Quelle que soit la bonne volonté de l’association et de ses bénévoles, il est impossible de garantir un espace sécurisant et sans discrimination. Le lieu vit et ses membres se renouvellent, le modèle patriarcal reste dominant, c’est pourquoi assurer l’inclusivité d’une activité aussi genrée que la mécanique vélo demande un effort de chaque instant.


Une question de modèle

De plus en plus d’ateliers prennent conscience que la sous-représentation des femmes et des minorités de genre relève de la construction sociale et non d’une supposée inaptitude ou d’un désintérêt « naturel ». Le sexisme est présent dans TOUS les ateliers de mécanique vélo en France, de manière plus ou moins conscientisée. 

Si certains ateliers mettent en place des règlements intérieurs ou des temps de sensibilisation, la sous-représentation des femmes et des minorités de genre en mécanique représente un frein important à la mise en œuvre de ces stratégies d’adaptation. 

  • Parce que petites filles et femmes sont très rarement encouragées à bricoler (voire bien souvent découragées), l’idée même de se lancer dans la pratique de la mécanique vélo est rarement spontanée. 
  • Dès lors, certains obstacles rencontrés par les femmes et certaines minorités de genre n’ont jamais et ne concerneront jamais les hommes cis. Pour ceux qui occupent la majeure partie de l’espace, il est difficile d’appréhender l’existence de problématiques « invisibles » à leurs yeux.
  • Parce que les comportements problématiques sont intériorisés et que les ateliers reflètent une norme sociale, il est difficile de s’en rendre compte et d’en changer.

La présence de femmes et de minorités de genre pratiquant la mécanique vélo est essentielle afin de permettre aux hommes cis de prendre conscience et se confronter à  leurs biais genrés et d’offrir à ce public minoritaire une image positive et accessible, qui permet à celleux qui ne l’avaient jamais envisagé de se projeter dans ce type de loisirs. 

« Si je vois des mécaniciennes, c’est que c’est possible. Et si c’est possible, alors pourquoi pas moi ? »


Pour résumer…

  • Nous ne voulons pas qu’on nous donne des outils, nous voulons les prendre. Nous voulons être autonomes, nous voulons nous exprimer librement et partager nos expériences. 
  • La mixité choisie permet de libérer la parole sur les situations d’oppression vécues, en tant que cycliste et en tant que mécanicien.ne du samedi. 
  • Cet atelier permet de débuter en mécanique vélo, de prendre confiance en soi, d’expérimenter, voire même de se tromper.  
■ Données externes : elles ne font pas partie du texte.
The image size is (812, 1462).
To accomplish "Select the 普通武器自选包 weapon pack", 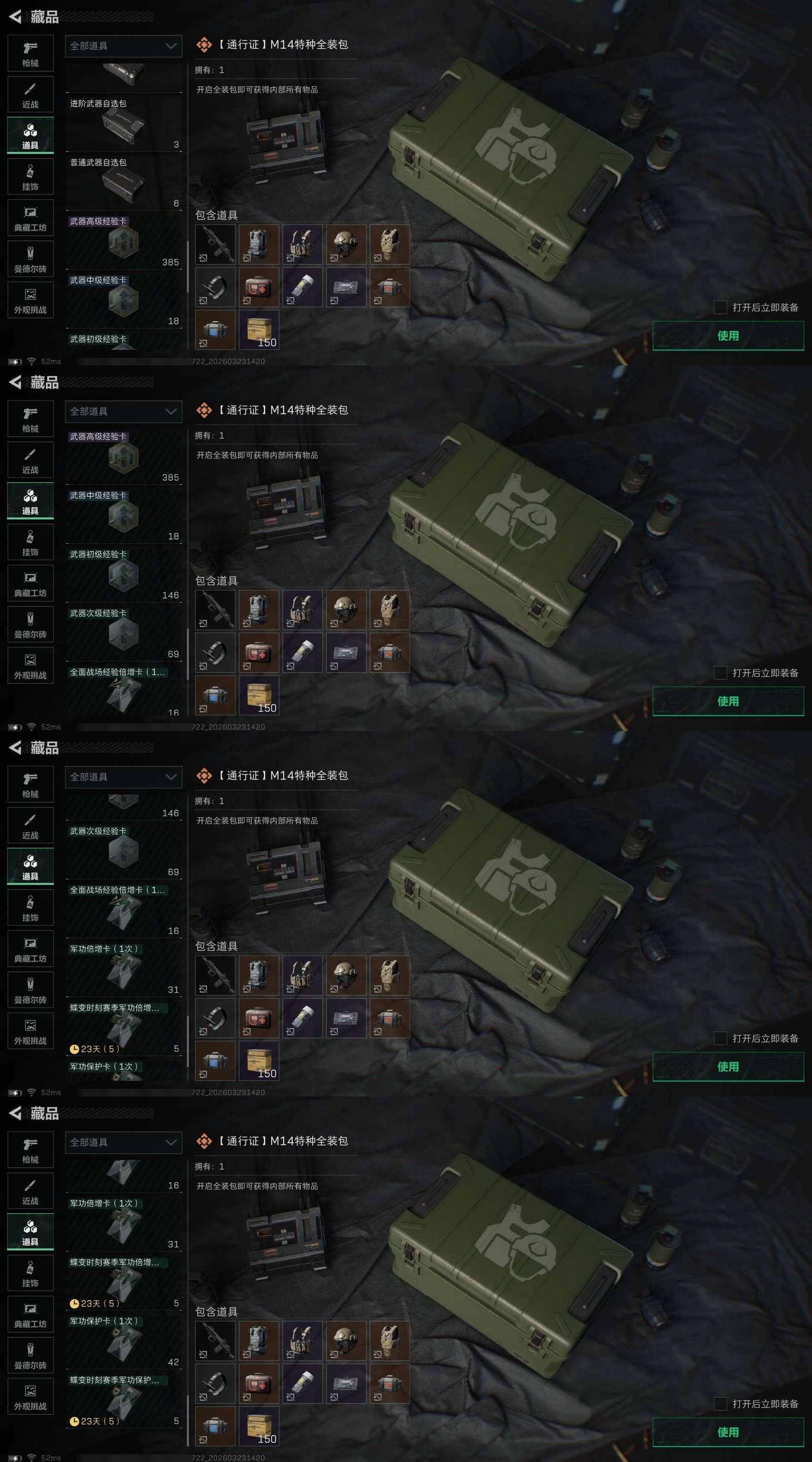I will point(124,182).
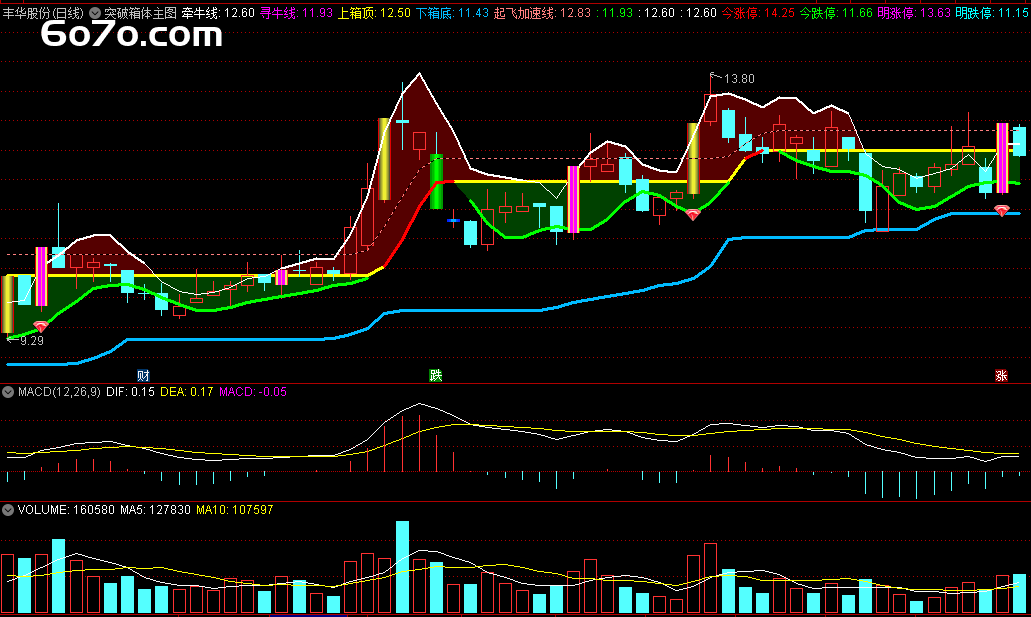The height and width of the screenshot is (617, 1031).
Task: Select the 突破箱体主图 indicator title
Action: [x=140, y=13]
Nota Bene : cet article n’a pas pour objectif de te convaincre de l’intérêt ou de la pertinence de cet atelier. Il répond à des besoins spécifiques, souvent invisibilisés. Si tu t’intéresses à la pratique associative de la mécanique vélo et :

  • Tu ne fais pas partie du public visé et que tu n’es « pas d’accord » ou que tu penses que « ce n’est pas la bonne solution »,
  • Ou tu fais partie du public visé et que tu ne te sens pas concerné.e,

Pas de problème ! Tu es le/la bienvenu.e chaque samedi matin de 10h à 13h !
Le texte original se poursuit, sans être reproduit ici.